# What does rc mean?



## am0k (Jan 26, 2014)

_[Moved to General -- mod.]_

Hi all,

In the FreeBSD handbook in the rc.conf related section, there is a sentence that is "It provides the configuration information for the rc* files". I know the rc.conf file holds the system start-up things. But I want to know what "rc" means and what rc* files are. I think knowing this will help to realize the deeper meaning. *T*hank you.

Sorry that my English is not good. Even the language correction will be appreciated.


----------



## jrm@ (Jan 26, 2014)

Think *r*un *c*ommands.  It's from runcom files on the CTSS system 1962-63.


----------



## wblock@ (Jan 26, 2014)

Hmm.  I'd always heard it was Resource Configuration.  At this point, it probably does not matter any more.

rc* just means files with names starting with "rc".


----------



## kpa (Jan 26, 2014)

It stands for "runcom" as in "run commands".

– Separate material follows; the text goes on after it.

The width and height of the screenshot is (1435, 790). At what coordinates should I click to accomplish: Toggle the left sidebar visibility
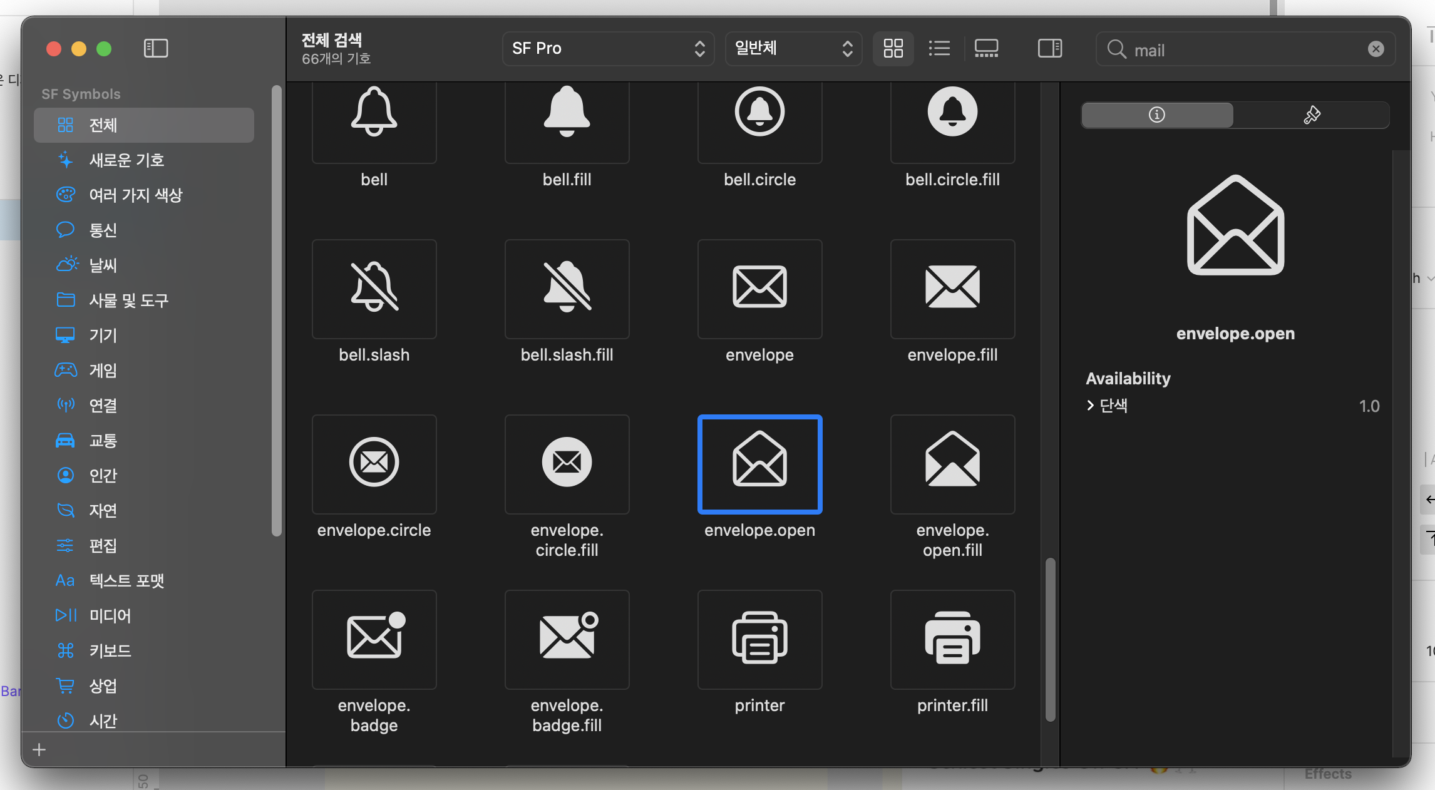pos(156,48)
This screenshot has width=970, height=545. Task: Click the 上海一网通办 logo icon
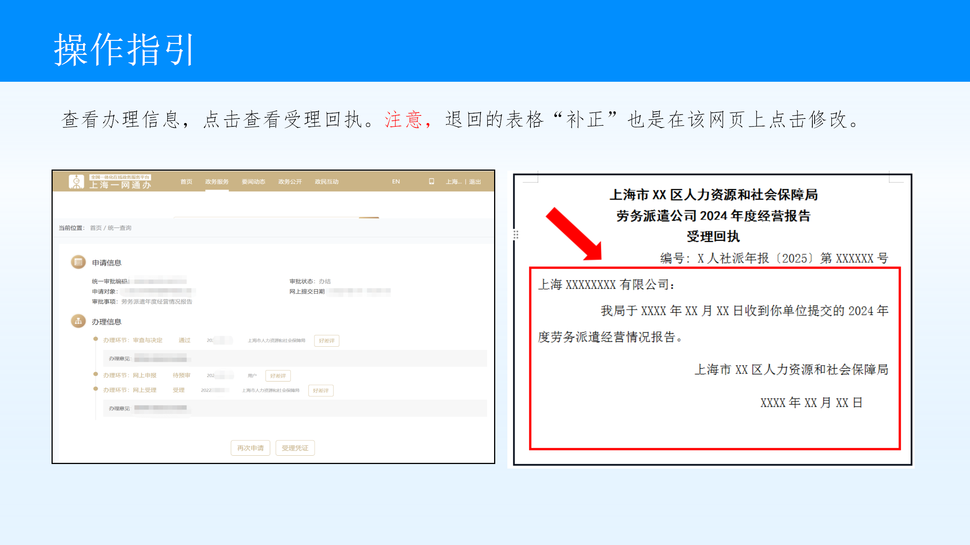point(76,182)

http://kb.iu.edu/data/abnd.html


----------



## Oko (Apr 13, 2015)

jrm said:


> Think *r*un *c*ommands.  It's from runcom files on the CTSS system 1962-63.


That is fantastic post which in turn lead me to this document. 

http://www.catb.org/jargon/html/go01.html

and

http://www.catb.org/jargon/html/index.html

Very cool!


----------